We hypothesized that the slowly progressive phenotype of the two Finnish patients could be due to the different consequences of the Asp333Gly change on protein structure and function, as compared with previous mutations. Our structural analysis of SUCLA2 protein predicted that the previously described mutations caused either complete absence of functional protein, instability of the β-subunit leading to decreased amounts of incorrectly assembled protein, or a protein incapable of ADP phosphorylation. These effects are consistent with severe, early-onset disease. However, the Finnish Asp333Gly change was predicted to slow down the otherwise functional enzyme. The moderate effect on protein structure and function fits well with the slowly progressive disease of our patients and their mtDNA amount within normal range.

Mitochondrial dysfunction has been proposed to promote tumorigenesis and metastasis.19 We found no clear indication of increased aggressiveness of retinoblastoma in the patient with mitochondrial dysfunction, compared with his mother, suggesting that the respiratory chain defect did not affect tumor behavior.

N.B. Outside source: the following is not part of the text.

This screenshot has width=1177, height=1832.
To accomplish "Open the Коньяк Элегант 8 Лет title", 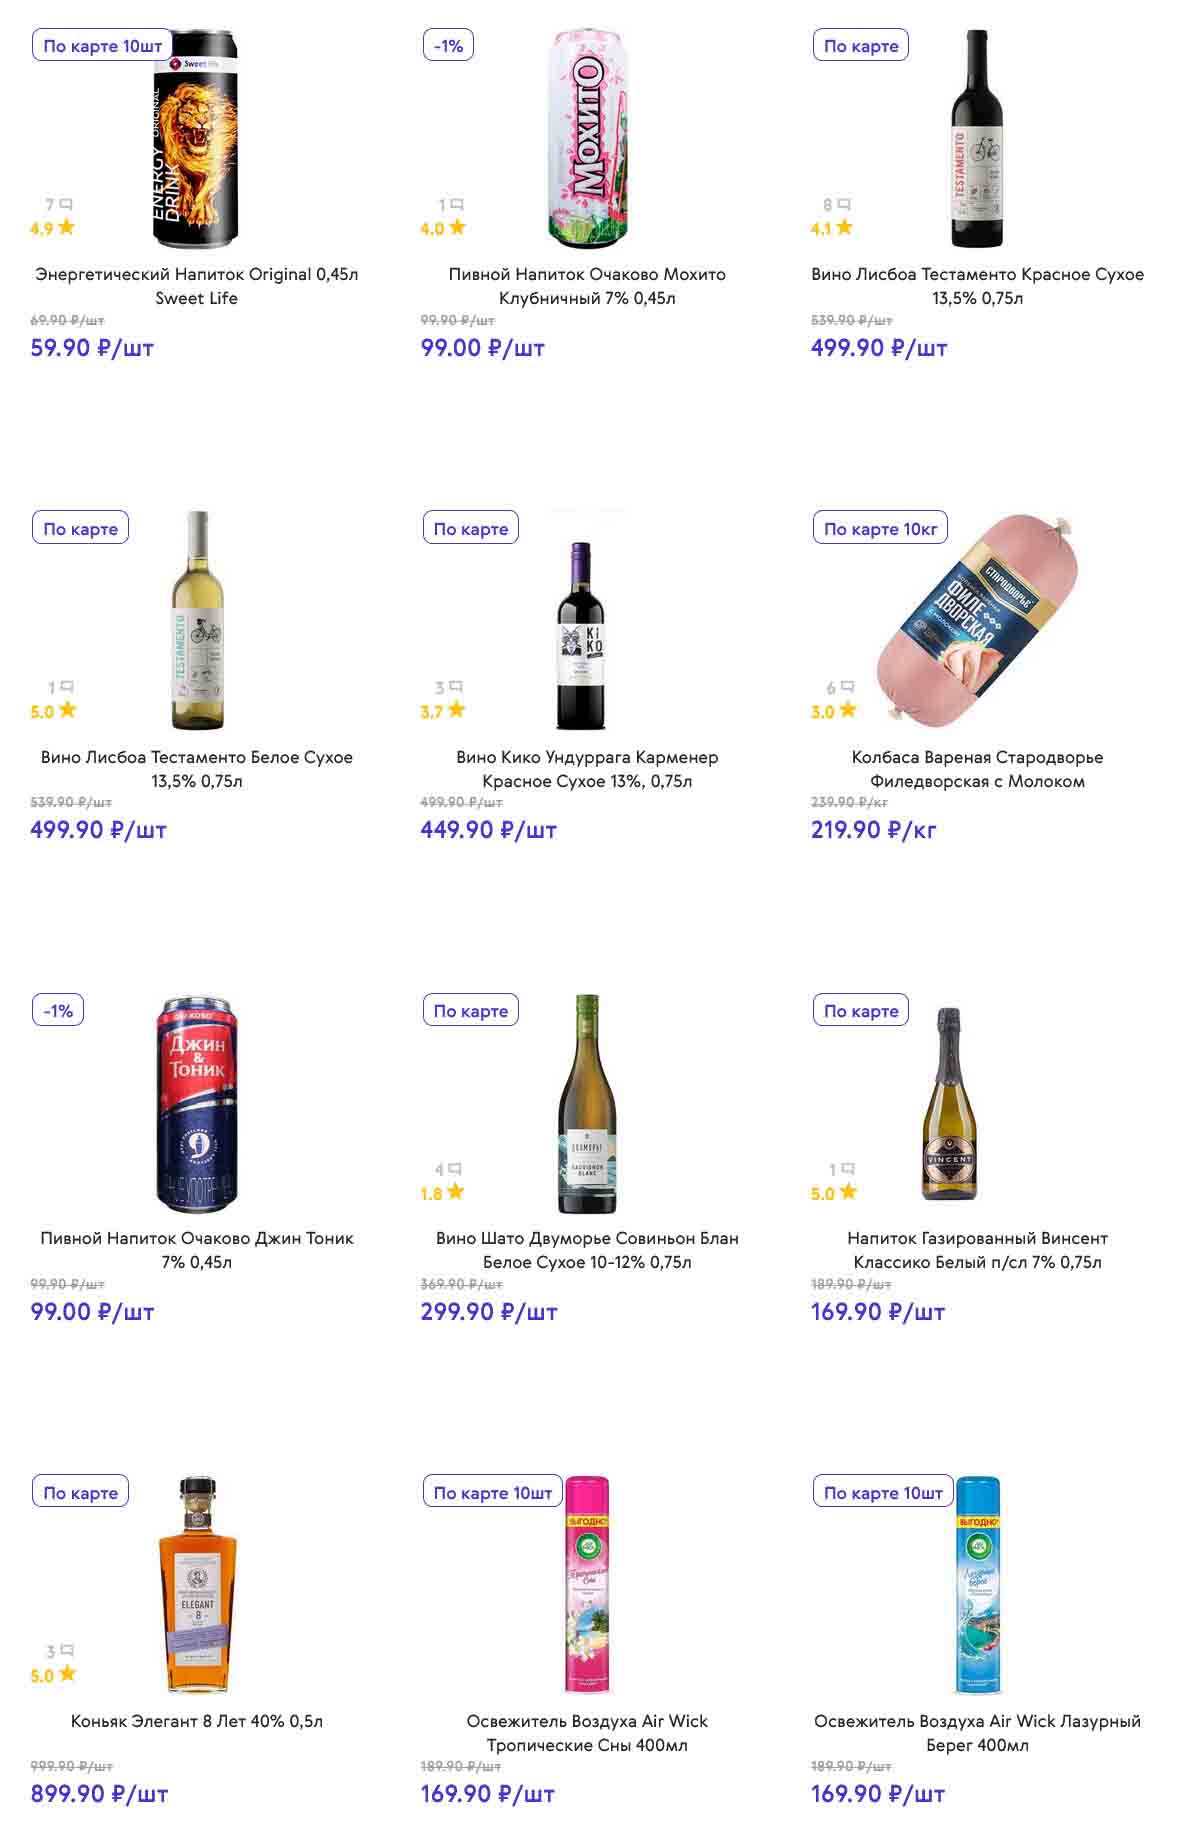I will pos(196,1721).
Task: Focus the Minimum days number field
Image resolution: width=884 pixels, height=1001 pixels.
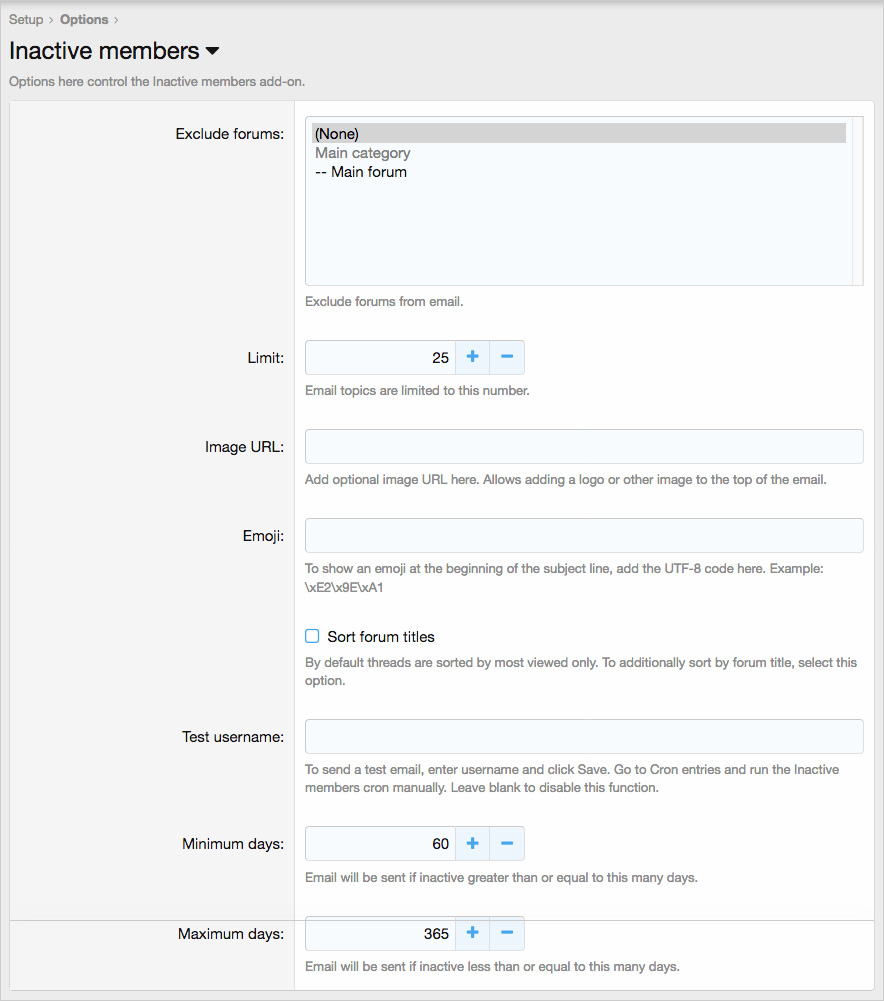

Currently no curative treatment is available for mitochondrial diseases, except for primary ubiquinone deficiency, and the focus of therapies is on palliative care.20 After the DNA diagnosis of patient 1 was revealed, his hearing was re-assessed because patients with mutations in SUCLA2 often have a sensorineural hearing deficit. He was found to have a hearing deficit and he received a hearing aid. The finding of a genetic diagnosis may have a key role in focusing palliative care and in improving the quality life of the patient and his family.

In conclusion, our report indicates that SUCLA2 mutations should be considered in patients with psychomotor delay and motor dysfunction with hearing impairment, even if the excretion of MMA or mtDNA amounts were normal. In addition, SUCLA2 mutations/13q14 deletions should be searched for in patients with retinoblastoma and neurological deficits.